What you say says something about you.
A while back, a female colleague I am friendly with commented on the “shiny” jacket that I was wearing. Not long after that, an older, male colleague remarked on the fur-trimmed sweater I wore to work one day.
Because I genuinely like these two co-workers, I laughed off their comments, but the disparagement stung. These were people I enjoyed chatting with and sharing the occasional lunch with, so their negative comments about what I was wearing crossed the line of friendly banter to careless disregard of a colleague’s feelings.
When I thought about their appearances, I wondered why they believed it was okay to criticize my appearance.
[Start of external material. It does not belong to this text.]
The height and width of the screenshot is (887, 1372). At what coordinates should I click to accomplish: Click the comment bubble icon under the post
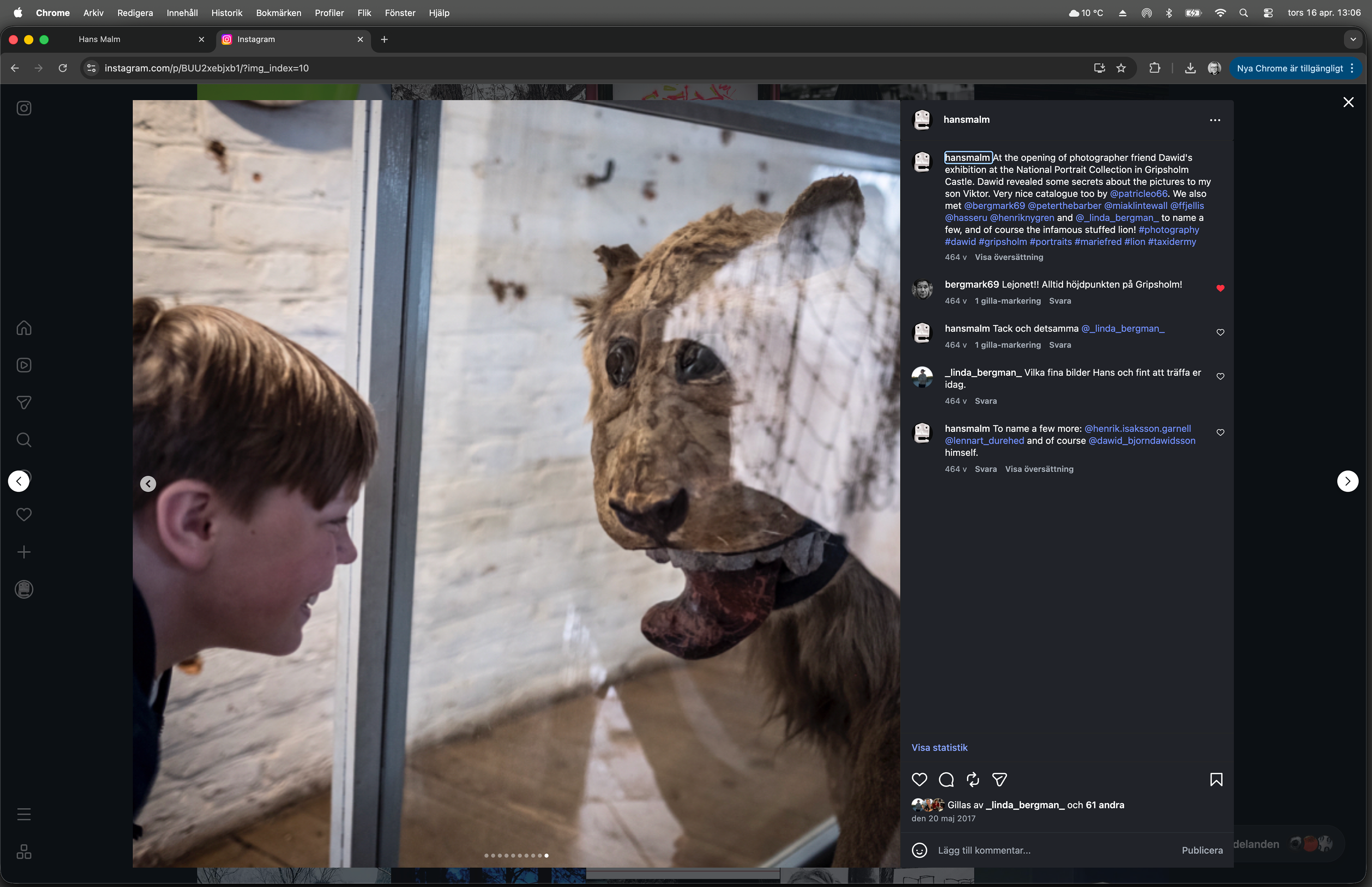pos(946,779)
I could easily turn it around: Her hair? A perpetual mess. His daily winter wardrobe guffaw? A leather fedora better suited to Indiana Jones than an office worker.
Years earlier while working in the training department of a pharmacy software company, I demonstrated uncharacteristic grace when a co-worker dissed the shoes I was wearing.
In the morning rush, I’d forgotten to change out of my driving shoes—pricey, but well-worn, brown, leather shoes—into my indoor shoes—inexpensive, sensible, black, dress shoes. As I walked past a younger co-worker, she stared at my feet and said to me that she would NEVER, EVER wear brown shoes with black pants.
It feels good to take the high road, but saying nothing in response was my way of indicating her foolishness. I can be petty, too.
What’s more the contradiction was not lost on me. I had noticed her wardrobe, too.
I’d said nothing when she squeezed her flat ass into an aging pair of grey, dress pants one-size too small. I’d said nothing to her when she wore what appeared to be her favourite cardigan, based on its high, weekly, wardrobe rotation, pilled from one too many wash cycles and beyond ready for retirement. And I’d said nothing to her about the skirt she wore that was an unflattering cut for her body type. For sure, she oblivious to her own fashion blunders, but not mine.
Who has not committed a fashion faux pas? We all do.
We are all guilty of crimes against fashion. Some of us are repeat offenders, some are accomplices, but why say anything at all?
Second guessing a person’s clothing choices is irrelevant to the person wearing the clothes you don’t approve of, but being vocal about it is indicative of who you are as a person.